BEGIN MATERIAL

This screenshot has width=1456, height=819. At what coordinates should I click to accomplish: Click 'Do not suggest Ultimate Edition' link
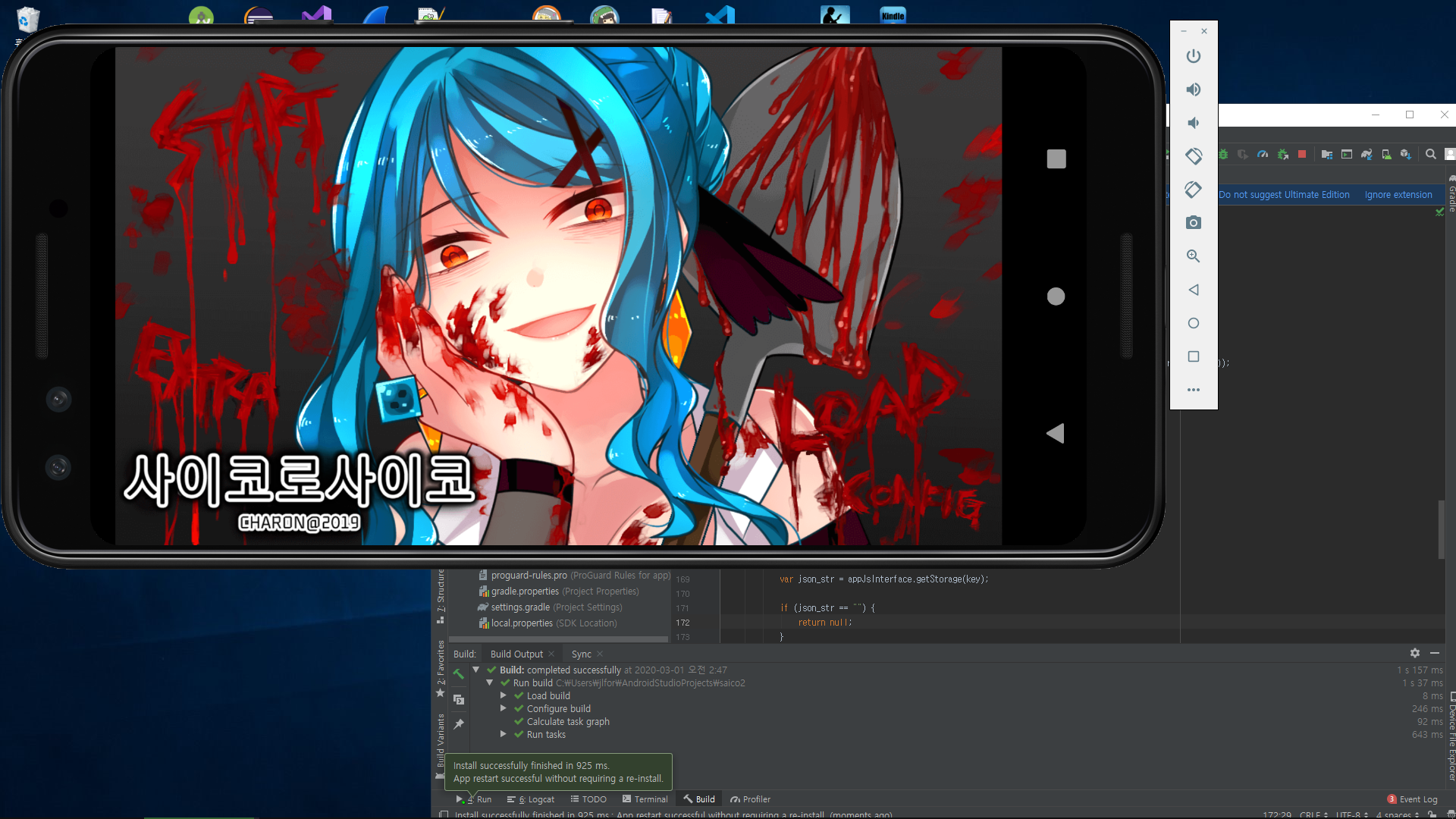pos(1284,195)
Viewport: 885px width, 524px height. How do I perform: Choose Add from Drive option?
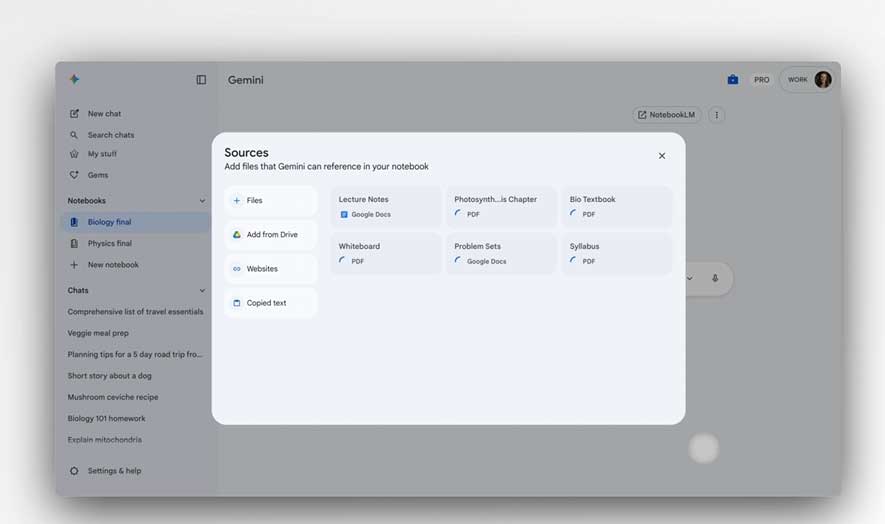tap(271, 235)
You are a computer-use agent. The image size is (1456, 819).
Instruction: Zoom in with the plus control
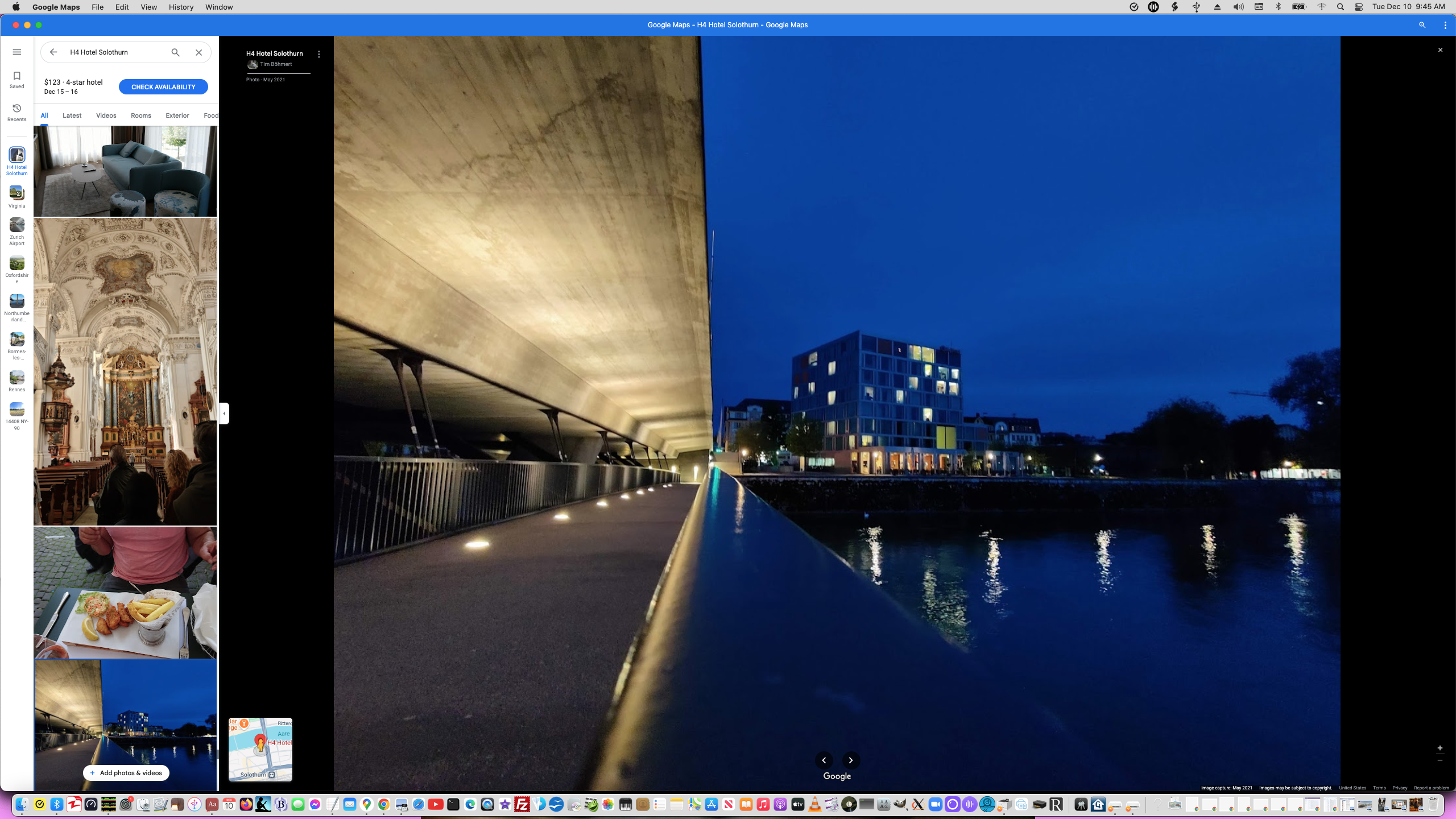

END MATERIAL

__PROBLEM DETAILS__
Copy the listing above word for word, leaving out the pictures.

__TASK RESULT__
This screenshot has width=1456, height=819. At what coordinates should I click to accomplish: Click 'Do not suggest Ultimate Edition' link
pos(1284,195)
Viewport: 885px width, 524px height. How do I perform: Choose Add from Drive option?
tap(271, 235)
You are a computer-use agent. The image size is (1456, 819).
Instruction: Zoom in with the plus control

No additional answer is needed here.